Dealers are large financial institutions or banks that accept orders from customers to buy and sell currencies from customers. They are commonly known as market makers. Customers are entities or individuals that are seeking to exchange currencies by placing orders for trades with dealers.

They include corporations and asset managers such as hedge funds, mutual funds, pension funds, and various government financial institutions such as central banks and some individuals who exchange substantial quantities of currency. Brokers are intermediaries that facilitate trade between the dealers.

There are different ways of trading on currency globally. These are spot, forward and futures transactions with spot being the most and common way of currency trading. Spot transaction is currency trading transaction that takes place on the spot which the actual settlement happens within two days of the transaction. If the settlement period goes beyond two days then it is called forward transaction.

A forward transaction is a transaction which is concluded on the spot and the actual settlement will only takes place later, at least after two days. Futures transaction relates to a transaction that gives rise to an obligation to buy or sell an underlying currency at a fixed exchange rate at a specified date in the future.

Simplified example of how currency trading takes place

Suppose a customer which is an importer wants to sell the ZAR and purchase the United State of American Dollar (USD). That customer will approach a dealer for a quotation for a spot transaction. These quotes are usually requested as a buy and sell price.

The price at which the dealer is prepared to buy is called the bid, and the price at which the dealer is prepared to sell is called the offer. Prices are represented by the following expression: 1 USD = ZAR 13.3402 / 1 USD = ZAR 13.3502. The first price is the dealer’s bid and the latter the dealer’s offer.

As the 1 USD = ZAR 13.3502 represents the price at which the dealer is prepared to sell USD (and where the customer or the importer can chose to buy), if the customer chooses to transact, he will pay ZAR 13.3502 and receive 1 USD. If the dealer is approached by an exporter who wishes to sell the USD and the dealer is willing to buy, the dealer will pay ZAR 13.3402 and receive 1 USD.

The difference between ZAR 13.3402 and ZAR 13.3502 is called the bid offer spread. The bid offer spread in this example is 100 pips.

If the dealer sold its USD (to the customer or the importer) and no longer has USD position, it can decide to keep that position (that is not to go to the market to buy USD) or can go to the market to buy USD. When the dealer goes to the market to buy USD, the dealer (through its trader) will usually skew its price to the right, (that is showing better bids than offers) and attract sellers of USD.

When the dealer goes to the market to show its price, the trader will either log into the dealer owned trading platform or Reuters trading platform. When the dealer shows its bid price in the trading platform, then the interaction with other traders who will be either buying or selling currency in the market commences.

The Reuters currency trading platform is called Reuters Dealing 3000. It is the most commonly used trading platform, especially for ZAR. The other trading platforms include Electronic Broking Services (EBS) and Bloomberg.

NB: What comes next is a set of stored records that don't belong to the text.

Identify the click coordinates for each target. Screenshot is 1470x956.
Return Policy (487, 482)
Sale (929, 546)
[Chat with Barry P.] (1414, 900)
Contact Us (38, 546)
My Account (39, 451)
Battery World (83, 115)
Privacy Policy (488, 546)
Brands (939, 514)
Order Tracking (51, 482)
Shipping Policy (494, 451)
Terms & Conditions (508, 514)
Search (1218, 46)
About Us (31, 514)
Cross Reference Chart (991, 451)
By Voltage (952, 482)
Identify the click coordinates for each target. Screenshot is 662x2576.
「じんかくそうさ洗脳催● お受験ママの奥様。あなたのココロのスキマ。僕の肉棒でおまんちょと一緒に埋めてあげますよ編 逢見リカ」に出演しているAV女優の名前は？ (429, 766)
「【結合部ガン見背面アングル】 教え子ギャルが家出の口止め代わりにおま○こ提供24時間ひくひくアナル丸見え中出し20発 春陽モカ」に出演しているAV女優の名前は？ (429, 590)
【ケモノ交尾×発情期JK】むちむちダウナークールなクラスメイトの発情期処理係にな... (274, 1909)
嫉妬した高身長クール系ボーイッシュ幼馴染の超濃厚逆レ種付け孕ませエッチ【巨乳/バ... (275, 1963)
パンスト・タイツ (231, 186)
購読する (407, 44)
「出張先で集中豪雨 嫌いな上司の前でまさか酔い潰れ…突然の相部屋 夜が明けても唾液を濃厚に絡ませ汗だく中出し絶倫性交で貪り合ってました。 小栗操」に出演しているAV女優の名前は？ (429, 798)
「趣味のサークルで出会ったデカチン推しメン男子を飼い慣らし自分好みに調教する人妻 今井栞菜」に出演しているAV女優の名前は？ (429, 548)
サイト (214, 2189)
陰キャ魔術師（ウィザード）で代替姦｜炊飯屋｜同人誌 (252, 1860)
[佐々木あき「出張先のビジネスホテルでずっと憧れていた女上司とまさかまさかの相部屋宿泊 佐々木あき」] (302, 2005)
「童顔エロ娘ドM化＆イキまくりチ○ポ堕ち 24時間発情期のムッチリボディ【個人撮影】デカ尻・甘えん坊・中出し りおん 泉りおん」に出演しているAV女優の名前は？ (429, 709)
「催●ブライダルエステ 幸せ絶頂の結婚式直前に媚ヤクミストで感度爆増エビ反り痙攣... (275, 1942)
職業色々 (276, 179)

Reuters Dealing 3000 is an interbank trading platform used by dealers to enter into currency trading with counterparties. Reuters Dealing 3000 typically runs on a standalone Reuters terminal rather than as a computer application. It is displayed on the Reuters screen at each trading station. It also has messaging functionality that allows traders to communicate and transact with one another.

EBS is also an electronic trading platform which is largely the same as Reuters Dealing 3000 but it is not typically used for USD/ZAR trading. Customers can request spot prices from certain dealers.

Bloomberg is also a currency trading platform. It can also be used for other functions such as a source of information and as a tool for communication.

As a source for information, Bloomberg platform provides news headlines to the specific currency markets and movements in exchange rates for particular currency pairs. As a tool for communication, it offers electronic instant messaging platform through which traders may communicate among themselves, with customers, sales personnel, brokers and anyone who has a Bloomberg account. It is this instant messaging system that the respondents’ traders used to communicate and coordinate their trading activities. This instant messaging system is also called Bloomberg chatrooms.

The Competition Commission has now referred the case to the tribunal for prosecution.

It is also seeking an order from the tribunal declaring that the respondents have contravened the Competition Act, and an order declaring that 14 of the banks are liable for the payment of an administrative penalty equal to 10% of their annual turnover.